Publié par DK NEWS le 02-12-2020, 15h25 | 10

Le conflit, l’insécurité, la pandémie de Covid-19 et la détérioration des conditions socio-économiques entraînent une augmentation de la traite des enfants, du travail forcé et du recrutement forcé par des groupes armés au Mali, a mis en garde mardi le Haut-Commissariat de l’ONU pour les réfugiés (HCR). "Des nombreux cas de recrutement d’enfants sont signalés.
Au cours du premier semestre de cette année, 230 cas ont été recensés. Il s’agit de quinze cas de plus par rapport à toute l’année 2019 (215 cas)", selon un rapport récemment publié par le Groupe mondial de la protection (GPC), un réseau dirigé par le HCR qui regroupe des agences des Nations Unies et des ONG assurant des prestations de protection aux personnes affectées par les crises humanitaires. 
Selon l’Agence des Nations Unies pour les réfugiés, des groupes armés se livrent également au trafic d’enfants destinés au travail dans les mines d’or, utilisant les profits pour enrichir les terroristes des groupes armés.
Ce trafic permet d’alimenter le commerce des armes et financer la violence, relève le rapport. 
Le HCR craint également que l es mariages d’enfants n’augmentent de façon exponentielle dans un pays où, selon les estimations, plus de la moitié des filles sont mariées avant l’âge de 18 ans. 
De plus, de nombreux enfants sont également poussés vers les mines d’or informelles, notamment à Gao et Kidal.
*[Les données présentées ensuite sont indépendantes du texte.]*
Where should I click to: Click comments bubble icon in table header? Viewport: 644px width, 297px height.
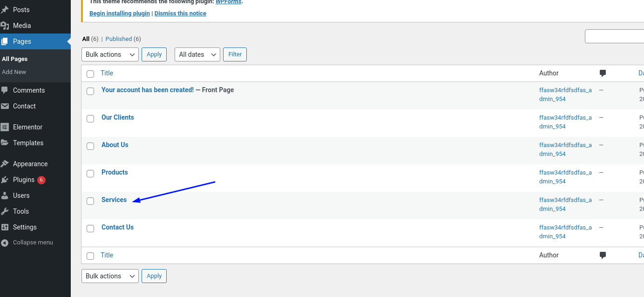tap(603, 73)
Selon le HCR, quelque 6.000 enfants, en grande majorité des garçons, travaillent dans huit sites miniers du pays.
Comme les écoles restent fermées en raison du conflit, de l’insécurité, de la pandémie de Covid-19 ou des grèves d’enseignants, ces enfants sont à la merci des groupes armés. 
Ils sont exposés dans ces mines "aux pires formes de travail des enfants, à l’exploitation économique, à la violence physique et psychologique".